La società occidentale nella sua storia recente si è evoluta facendo i conti con le tecnologie. I grandi mutamenti, le evoluzioni, in particolare dall’Ottocento, sono state determinate sempre più dall’elemento tecnologico che con i progressi della scienza veniva ad acquistre maggior peso. Tra la fine dell’Ottocento e gli inizi del Novecento, come scrive Stephen Kern nel suo testo sulla percezione del mondo, gli stessi concetti di spazio e tempo vengono rimessi in discussione. Tra gli altri furono gli artisti e i letterati a percepire e anticipare questi mutamenti. La letteratura sperimenta nuove soluzioni. Marcel Proust scrive Alla ricerca del tempo perduto dove la concezione del tempo è vista come rapporto fra vita quotidiana dei protagonisti e memoria. James Joyce riconduce la nozione di tempo nell’arco di una giornata del protagonista, nel cui monologo compaiono elementi della nascente analisi psicanalitica. I nuovi modi di narrare tagliano i ponti con lo stile naturalistico e realista producendo una sorta di rivoluzione stilistica e di contenuto tanto quanto quella di Cézanne e degli impressionisti nelle arti visive. Se la nascita e lo sviluppodella rivoluzione industriale con le nuove scoperte influiscono sull’evoluzione della creatività e dell’arte, un ruolo di primo piano in rapporto alle arti visive spetta alla fotografia. La rappresentazione visiva della realtà che era sino a quel momento appannaggio esclusivo della pittura, diviene alla portata di tutti ed anche potenzialmente riproducibile in un numero infinito di volte. E’ la perdita dell’”aura” dell’opera d’arte sottolineata da Walter Benjamin. L’arte pittorica privata di una funzione primaria viene ancor più destabilizzata dall’invenzione del cinema dove la rappresentazione della realtà si avvicina ancor di più, con la capacità riproduttiva del movimento, a ciò che l’occhio vede, o crede di vedere.
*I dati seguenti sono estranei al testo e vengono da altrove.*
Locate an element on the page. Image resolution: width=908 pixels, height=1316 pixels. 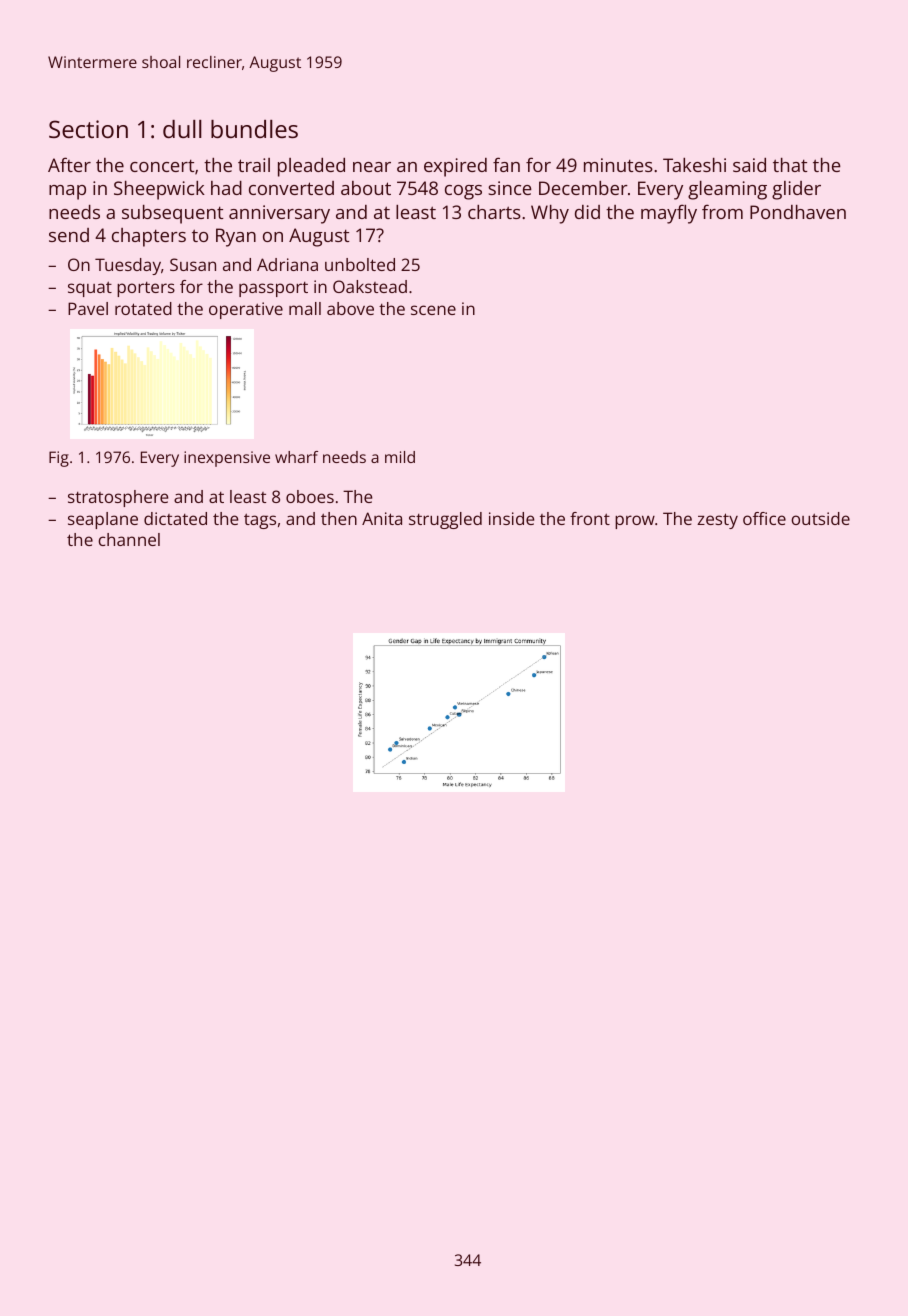
struggled is located at coordinates (445, 520).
Come sempre di fronte alla scommessa tecnologica, l’arte alza la posta in gioco. Se i codici espressivi legati alla realtà erano stati superati dalla riproduzione tecnologica, l’arte controbatte in modo rivoluzionario creando un linguaggio espressivo del tutto nuovo non più legato alla realtà visiva bensì ad un discorso sulla stessa essenza dell’arte oppure sull’analisi del concetto, ponendo quest’ultimo e non la sua rappresentazione come centro focale dell’opera. Da qui nascono le avanguardie.
In tempi più recenti il fenomeno si ripete. Negli anni Sessanta quando furono chiari la potenza e il futuro svolgimento della società dei consumi, furono sempre gli artisti a sostenere strategie di superamento: sia con il cavalcare il fenomeno con la Pop Art sia contrastandolo con una strategia di opposizione e di rifiuto con la Minimal Art
Alla fine degli anni Sessanta il profeta della comunicazione è Marshal McLuhan per il quale i media devono essere considerati l’estensione dei nostri sensi. Il medium non è mai neutrale anzi è esso stesso “il messaggio”. “Perché il messaggio di un medium o di una tecnologia è nel mutamento di proporzione, di ritmo, o di schemi che introduce nei rapporti umani”[1]
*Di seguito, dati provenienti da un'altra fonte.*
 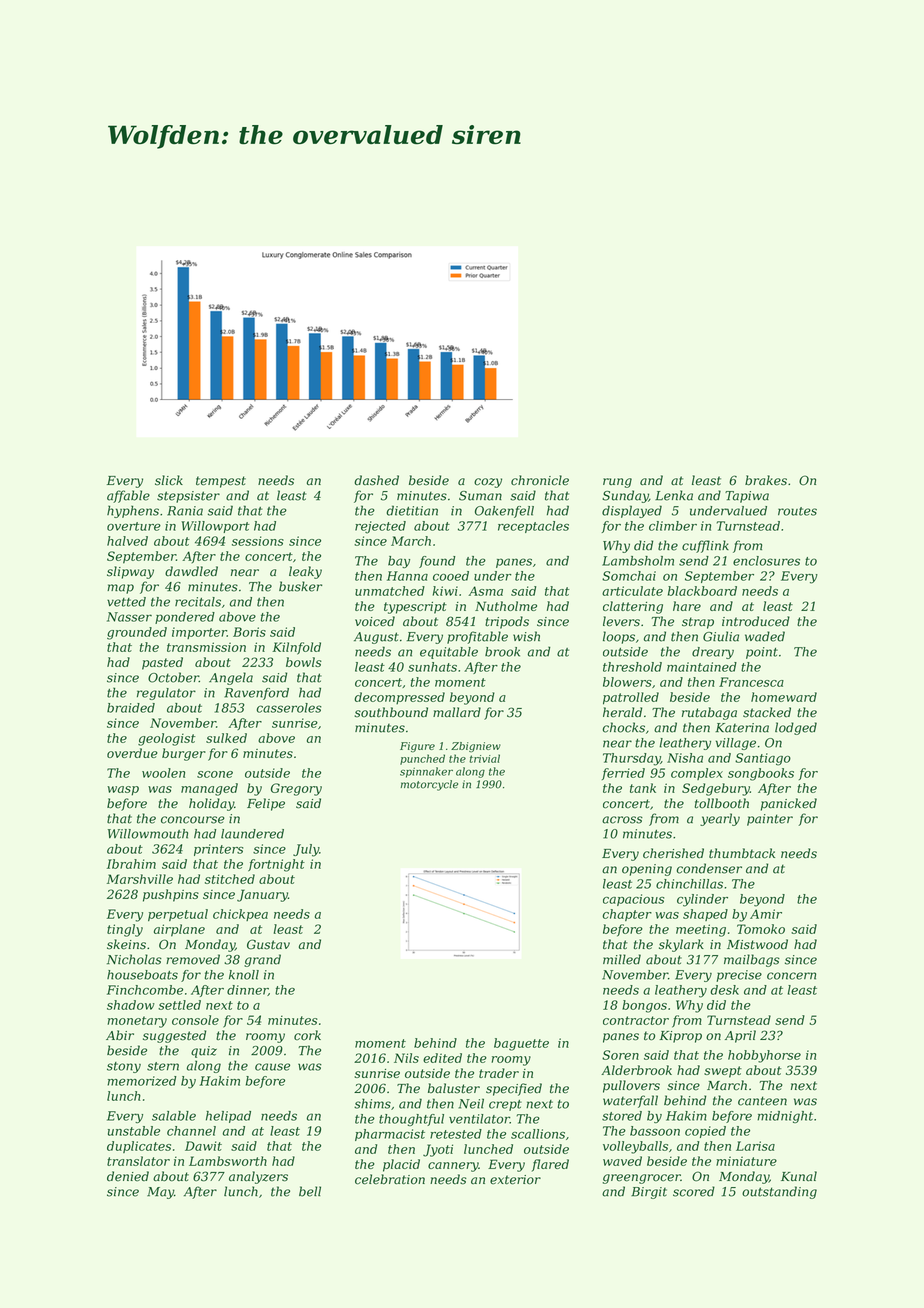 I want to click on swept, so click(x=723, y=1072).
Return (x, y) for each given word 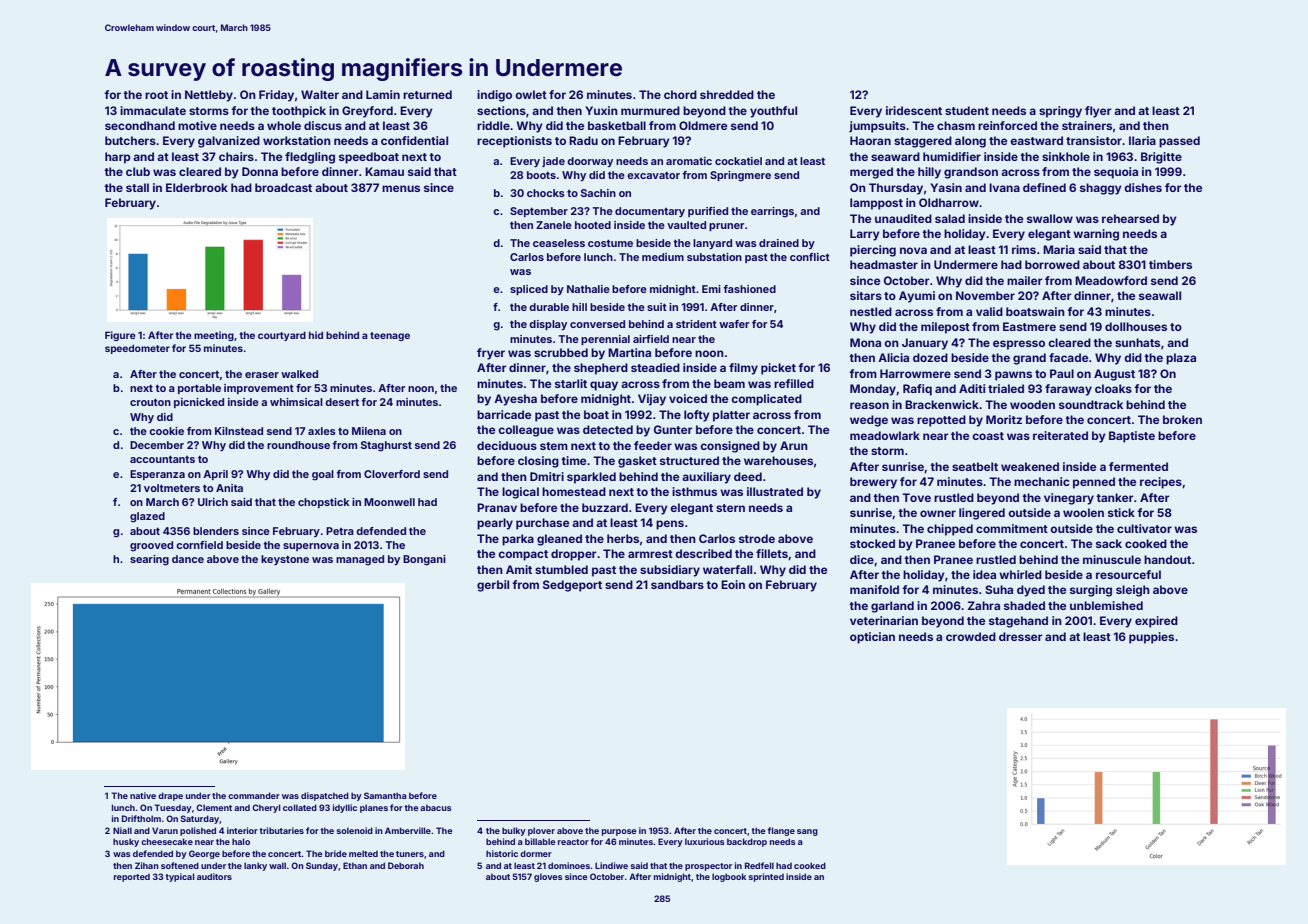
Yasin (946, 187)
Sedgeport (572, 586)
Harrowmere (915, 373)
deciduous (507, 445)
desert (342, 402)
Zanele (554, 225)
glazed (147, 517)
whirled (1020, 574)
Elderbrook (197, 187)
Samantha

La possibilità di utilizzare internet sembrerebbe offrire nuove possibilità. Di fatto anche in questo caso è lecito tener presente la tesi di Marshal McLuhan “il medium è il messaggio”, nel senso che anche le modalità di comunicazione tramite internet soggiacciono alle caratteristiche del mezzo. Uno stesso messaggio trasmesso tramite radio, televisione, o internet assume le connotazioni del mezzo prescelto. Questa potenzialità del medium in sé non dovrebbe essere determinante nella comprensione del messaggio stesso se questo avesse caratteristiche di contenuto e di autorevolezza tali da non lasciar spazio all’influenza del medium utilizzato. Ma essendo, a parere di molti, la nostra società una società post moderna, che ha smarrito quindi le grandi narrazioni e si presenta indebolita nei valori che ne stanno alla base, la capacità del medium di influire diviene a mio avviso più rilevante.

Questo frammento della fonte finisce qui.